(Stored data)
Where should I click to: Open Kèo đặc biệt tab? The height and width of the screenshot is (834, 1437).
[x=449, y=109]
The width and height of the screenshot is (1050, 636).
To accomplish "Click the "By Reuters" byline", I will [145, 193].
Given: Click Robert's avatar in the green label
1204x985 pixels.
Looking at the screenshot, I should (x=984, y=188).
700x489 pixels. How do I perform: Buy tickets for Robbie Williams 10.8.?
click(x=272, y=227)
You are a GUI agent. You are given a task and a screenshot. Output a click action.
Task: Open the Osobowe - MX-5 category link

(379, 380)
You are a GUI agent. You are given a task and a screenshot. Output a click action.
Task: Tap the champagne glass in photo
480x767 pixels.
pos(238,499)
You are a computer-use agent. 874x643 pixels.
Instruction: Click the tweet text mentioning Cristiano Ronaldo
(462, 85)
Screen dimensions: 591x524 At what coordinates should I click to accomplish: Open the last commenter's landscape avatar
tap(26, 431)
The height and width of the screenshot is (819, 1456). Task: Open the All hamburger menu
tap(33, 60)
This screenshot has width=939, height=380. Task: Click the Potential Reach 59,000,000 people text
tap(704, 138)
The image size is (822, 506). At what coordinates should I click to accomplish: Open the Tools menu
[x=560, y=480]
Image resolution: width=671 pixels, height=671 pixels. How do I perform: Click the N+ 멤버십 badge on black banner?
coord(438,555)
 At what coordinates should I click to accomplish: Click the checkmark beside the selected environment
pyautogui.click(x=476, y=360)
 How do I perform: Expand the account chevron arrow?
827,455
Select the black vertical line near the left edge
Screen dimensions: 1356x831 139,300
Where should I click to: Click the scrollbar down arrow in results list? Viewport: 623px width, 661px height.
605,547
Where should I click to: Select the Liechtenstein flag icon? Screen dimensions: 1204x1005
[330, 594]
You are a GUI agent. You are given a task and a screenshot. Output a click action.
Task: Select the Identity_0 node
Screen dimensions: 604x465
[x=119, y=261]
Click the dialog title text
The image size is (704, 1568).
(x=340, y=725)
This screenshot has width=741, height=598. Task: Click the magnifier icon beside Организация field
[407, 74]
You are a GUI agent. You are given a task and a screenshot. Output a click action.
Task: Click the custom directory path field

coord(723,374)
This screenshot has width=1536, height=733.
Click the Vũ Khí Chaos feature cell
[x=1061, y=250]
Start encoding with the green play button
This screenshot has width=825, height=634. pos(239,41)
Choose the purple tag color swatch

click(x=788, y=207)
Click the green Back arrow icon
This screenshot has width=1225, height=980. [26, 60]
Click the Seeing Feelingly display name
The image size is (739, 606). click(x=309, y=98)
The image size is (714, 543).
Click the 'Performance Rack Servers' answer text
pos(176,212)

◆ How to complete this task: In the entries above, find the line holding "Where should I click to: Select" and the line holding "This screenshot has width=1536, height=733."; print both of them and every line between, exactly, and nothing else.

◆ Exercise response:
Where should I click to: Select the Liechtenstein flag icon? Screen dimensions: 1204x1005
[330, 594]
You are a GUI agent. You are given a task and a screenshot. Output a click action.
Task: Select the Identity_0 node
Screen dimensions: 604x465
[x=119, y=261]
Click the dialog title text
The image size is (704, 1568).
(x=340, y=725)
This screenshot has width=741, height=598. Task: Click the magnifier icon beside Организация field
[407, 74]
You are a GUI agent. You are given a task and a screenshot. Output a click action.
Task: Click the custom directory path field

coord(723,374)
This screenshot has width=1536, height=733.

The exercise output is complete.